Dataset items
****************************************

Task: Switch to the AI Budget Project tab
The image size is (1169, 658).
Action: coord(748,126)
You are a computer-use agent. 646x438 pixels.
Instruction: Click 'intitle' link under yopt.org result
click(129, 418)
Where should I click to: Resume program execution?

****************************************

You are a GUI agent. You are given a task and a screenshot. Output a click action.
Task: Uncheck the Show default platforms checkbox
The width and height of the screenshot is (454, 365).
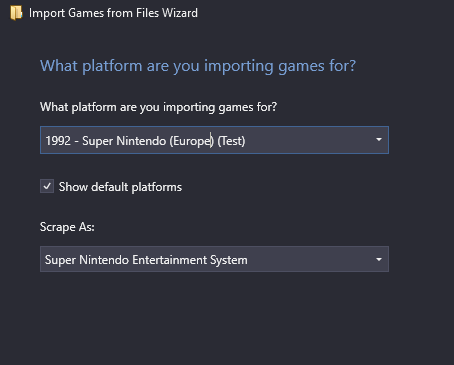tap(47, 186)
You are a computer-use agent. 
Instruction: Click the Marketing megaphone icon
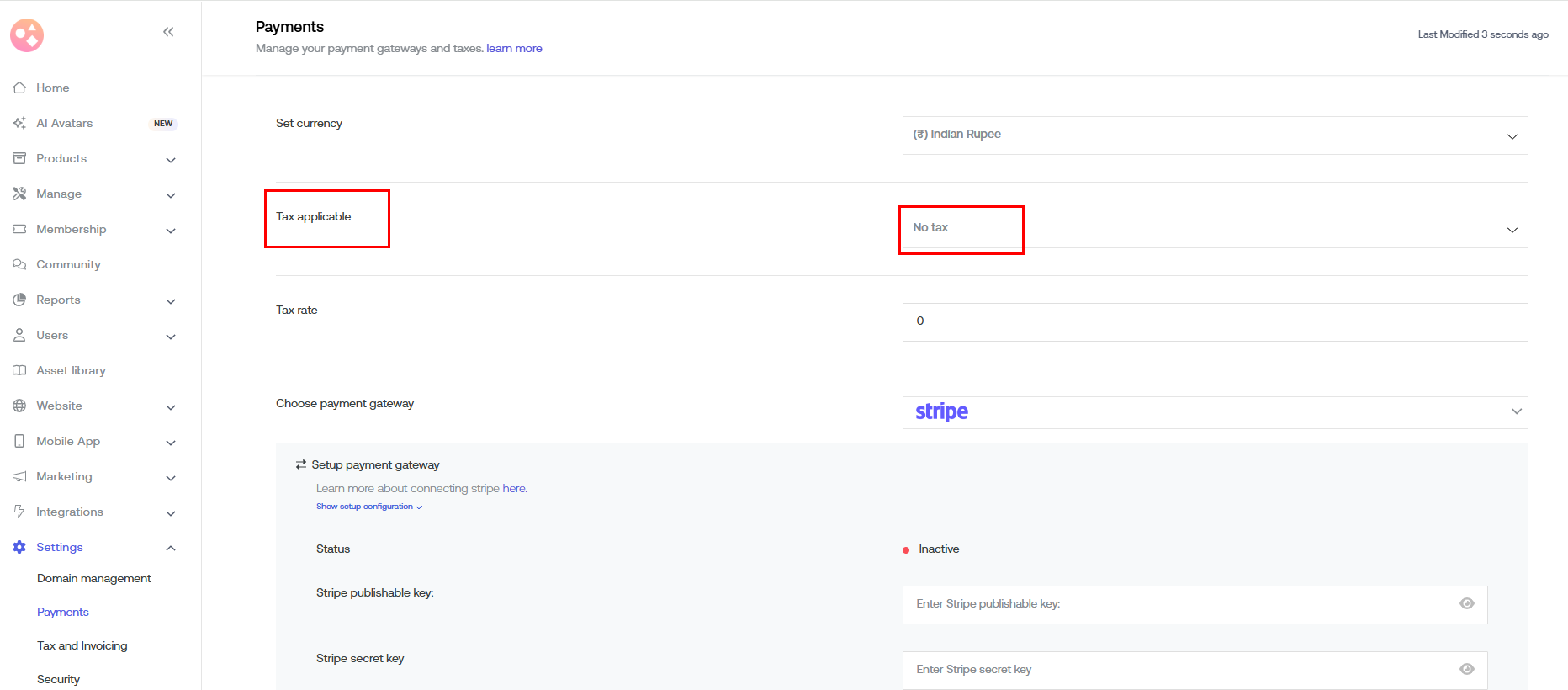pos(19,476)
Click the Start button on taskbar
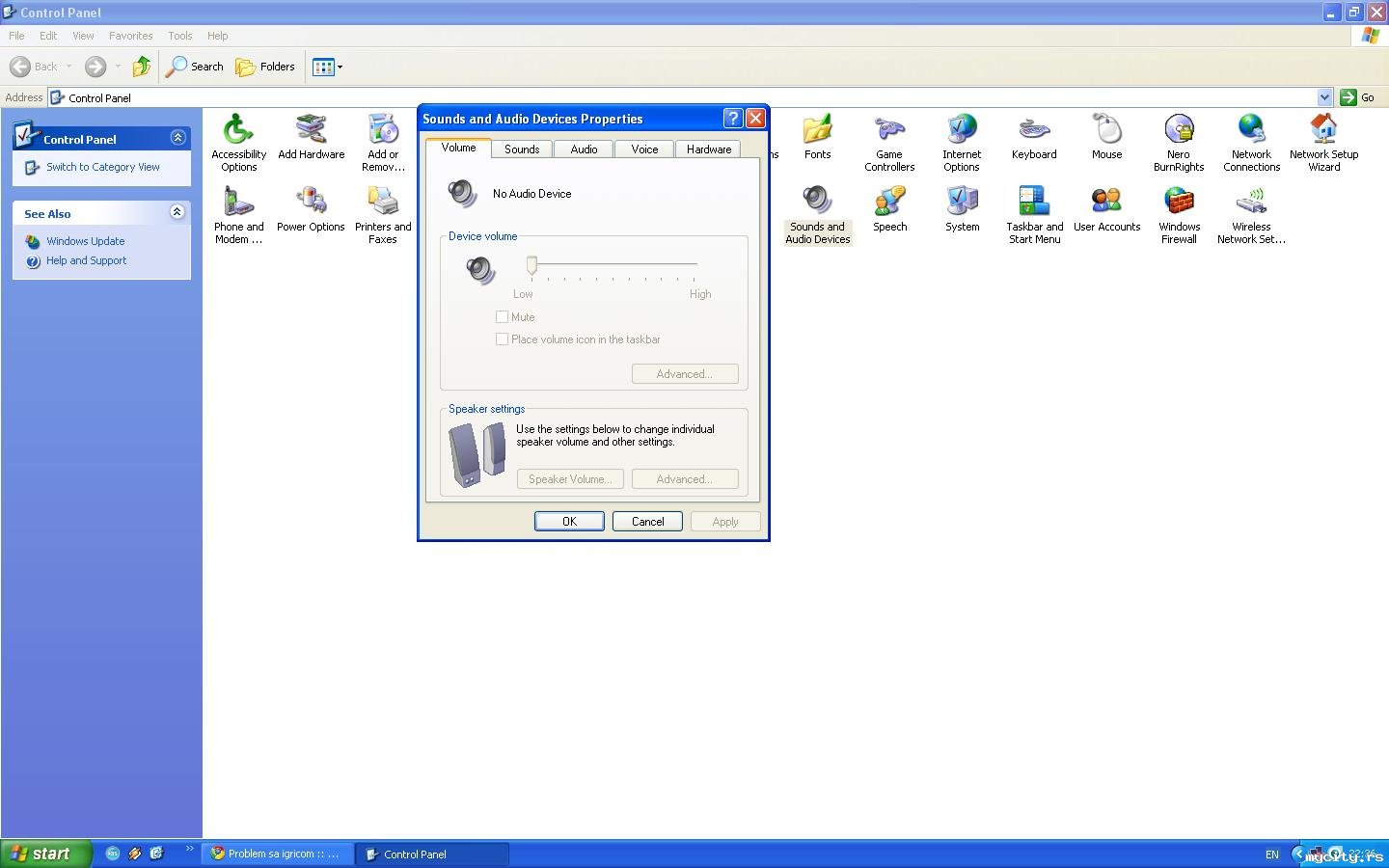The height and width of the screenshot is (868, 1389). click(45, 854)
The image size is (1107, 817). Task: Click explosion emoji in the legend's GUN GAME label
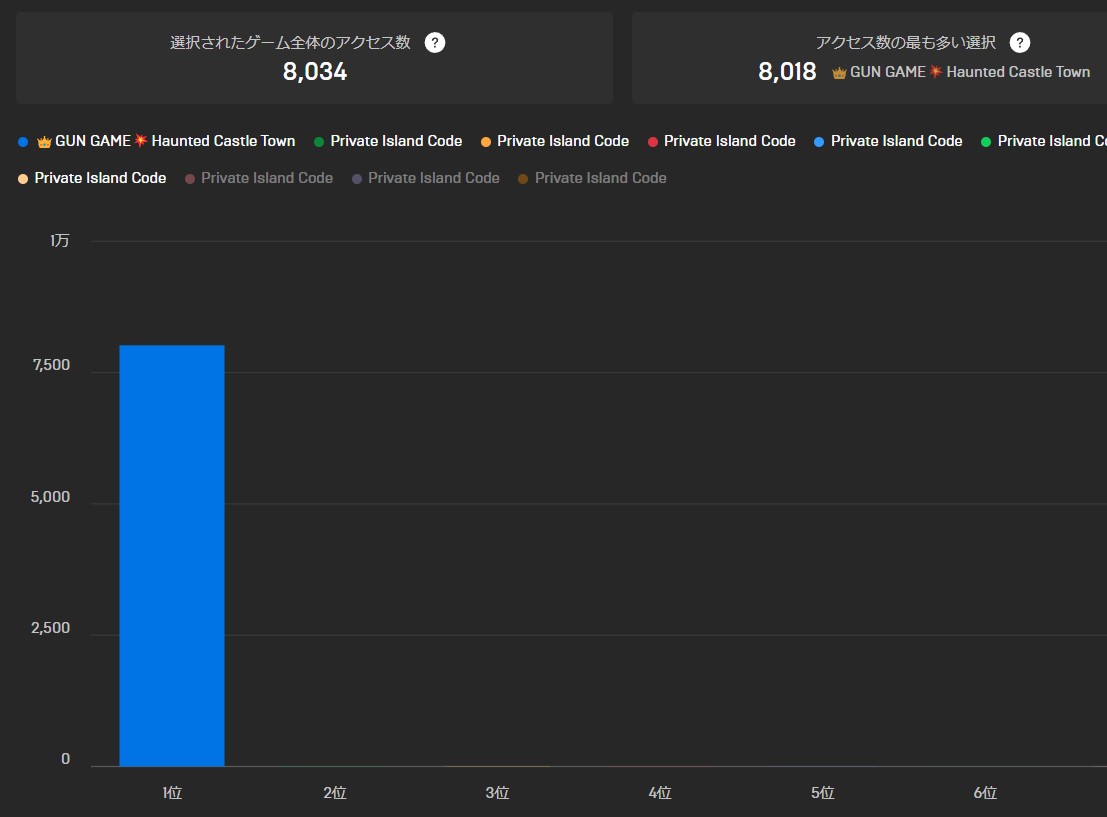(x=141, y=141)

****************************************

# BRIEF
Set down, exactly as they stand above, the lines starting with the line with "Task: Switch to the AI Budget Project tab" and going on through the line with "Where should I", and no others.

# ANSWER BOX
Task: Switch to the AI Budget Project tab
The image size is (1169, 658).
Action: coord(748,126)
You are a computer-use agent. 646x438 pixels.
Instruction: Click 'intitle' link under yopt.org result
click(129, 418)
Where should I click to: Resume program execution?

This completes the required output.